A Gentlewoman’s Guide to Murder

Written by Victoria Hamilton
Review by Valerie Adolph

Miss Emmeline St. Germaine, known to her friends as ‘The Avengeress,’ has been rescuing small girls, servants in homes of the wealthy, who are being abused by the gentlemen of the house.

In London of 1810, the plight of young orphans, especially pretty young female orphans, appalls Emmeline. She tries to expose this in her articles for the Prattler newspaper, her identity cloaked by her pseudonym ‘The Rogue’. Sometimes she makes forays into the homes of the wealthy to steal a particularly vulnerable girl away to safety. Unfortunately the night she goes, dressed as the ‘Avengeress’ to rescue little Molly from the clutches of Sir Henry Claybourne is the night that Sir Henry is murdered. Who better to blame than the Avengeress?

Hamilton takes the reader to the London of 200 years ago, alternating delightful glimpses of the social life of the privileged upper classes with the abysmal fate of orphans in orphanages little better than prisons for children. One source of funding for these orphanages might be the sale of their prettiest little girls. Their fate? Being abused until they were no longer young and pretty, then prostitution. Hamilton does not spare the reader the realities of the situation.
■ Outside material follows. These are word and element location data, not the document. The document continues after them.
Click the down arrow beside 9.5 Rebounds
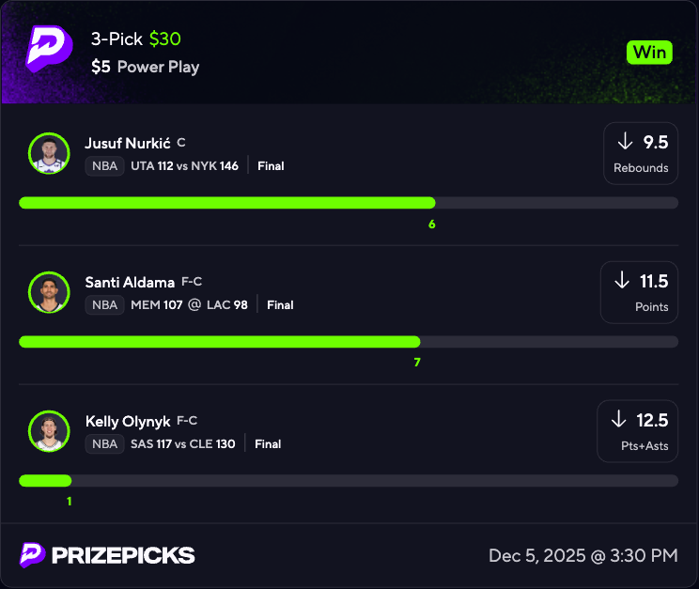point(625,142)
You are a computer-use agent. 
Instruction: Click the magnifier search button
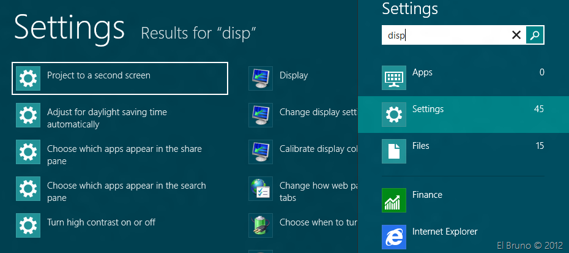[535, 36]
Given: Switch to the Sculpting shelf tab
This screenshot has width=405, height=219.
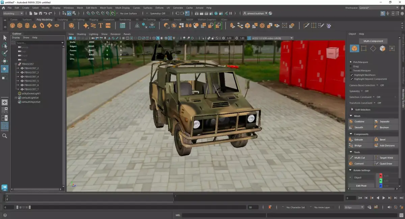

Emmeline and her friends manage to break up one particularly vicious group of abusers even at the cost of exposing Emmeline herself to the severely patriarchal domination of her brother. It seems that the injustices of a predominantly patriarchal society have inspired Hamilton to write this novel. Its ending promises the reader that she will be following up with another novel featuring Emmeline St Germaine tackling an injustice suffered by women.

This is a well-researched book, perhaps a little heavy on the moralizing about long-ago evils. Still, it’s a pleasant, well-paced read from a best-selling writer.